Supplied records below:
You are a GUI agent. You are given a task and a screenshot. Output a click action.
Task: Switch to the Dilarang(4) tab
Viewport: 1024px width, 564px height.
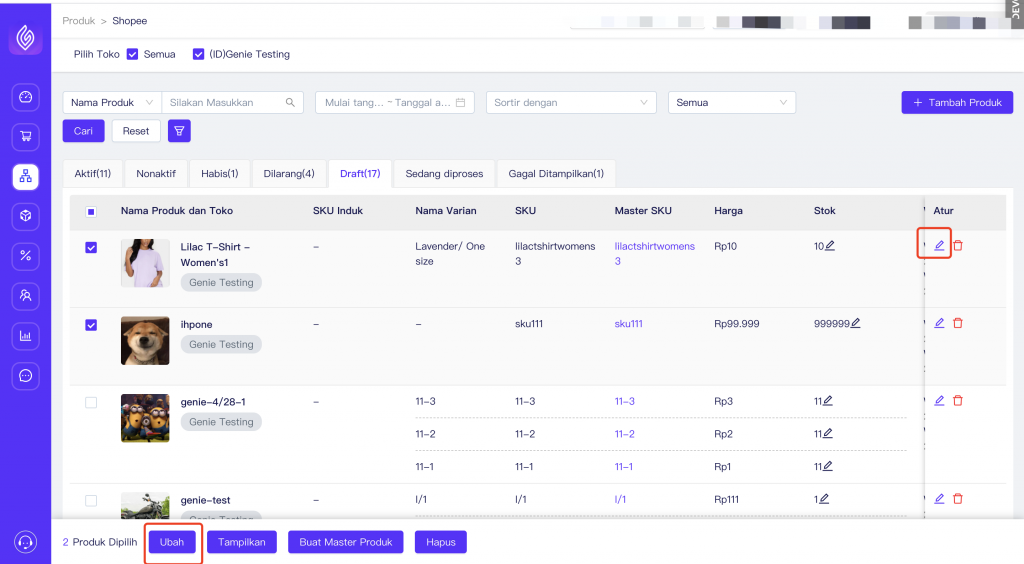click(288, 174)
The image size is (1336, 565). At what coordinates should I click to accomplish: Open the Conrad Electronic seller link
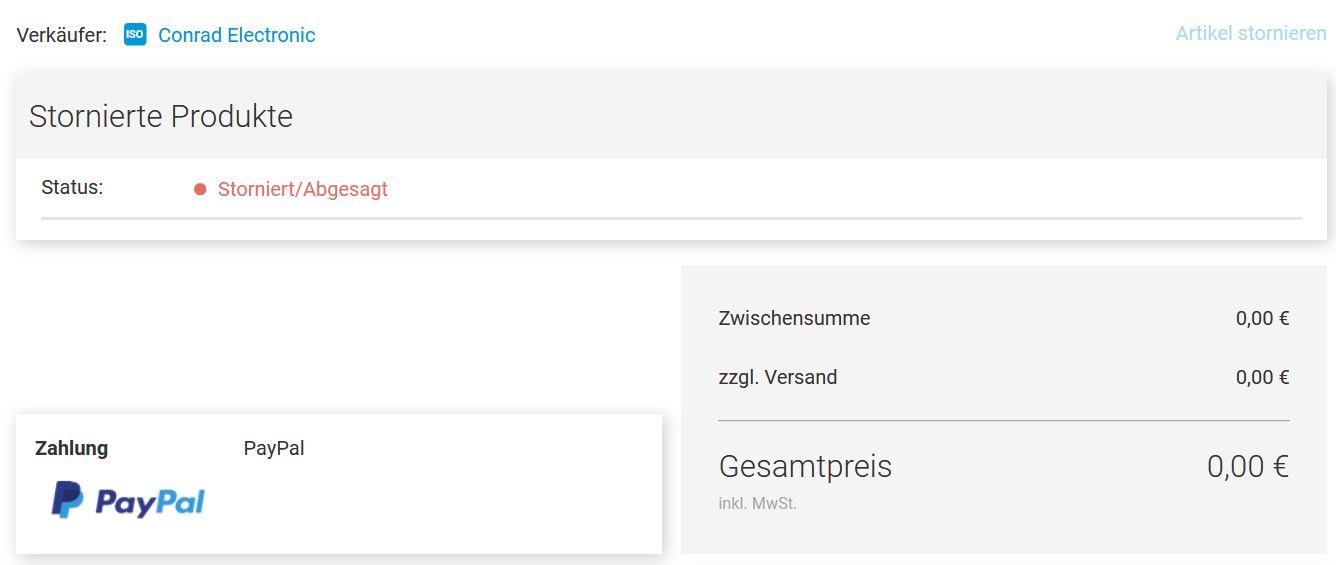pos(237,35)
End of Supplied records.
If an entry holds a picture, leave that picture out, and transcribe the rest of the listing above exactly.

* Response area *
You are a GUI agent. You are given a task and a screenshot. Output a click action.
Task: Switch to the Dilarang(4) tab
Viewport: 1024px width, 564px height.
click(288, 174)
The image size is (1336, 565). At what coordinates should I click to accomplish: Open the Conrad Electronic seller link
pos(237,35)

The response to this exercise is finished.